### WHAT THE EXERCISE ASKS
Please output exactly the part of the records below that opens with the line containing "You are a GUI" and closes with the line containing "Expand the TLS", both lines included, and nothing else.

### SOURCE RECORDS

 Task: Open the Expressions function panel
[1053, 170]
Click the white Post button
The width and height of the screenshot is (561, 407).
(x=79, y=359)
--
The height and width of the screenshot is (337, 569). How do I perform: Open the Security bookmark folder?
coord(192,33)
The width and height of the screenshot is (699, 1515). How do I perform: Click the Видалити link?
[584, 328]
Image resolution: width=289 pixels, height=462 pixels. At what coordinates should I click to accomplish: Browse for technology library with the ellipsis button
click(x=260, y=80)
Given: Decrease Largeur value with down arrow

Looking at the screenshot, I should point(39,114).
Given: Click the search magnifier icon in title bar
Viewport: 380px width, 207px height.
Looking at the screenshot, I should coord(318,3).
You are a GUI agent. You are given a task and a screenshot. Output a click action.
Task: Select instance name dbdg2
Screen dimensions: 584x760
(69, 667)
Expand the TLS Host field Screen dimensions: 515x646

### RESPONSE AREA
You are a GUI agent. You are given a task and a screenshot. Output a click action.
Task: Select instance name dbdg2
Screen dimensions: 584x760
(69, 667)
Expand the TLS Host field Screen dimensions: 515x646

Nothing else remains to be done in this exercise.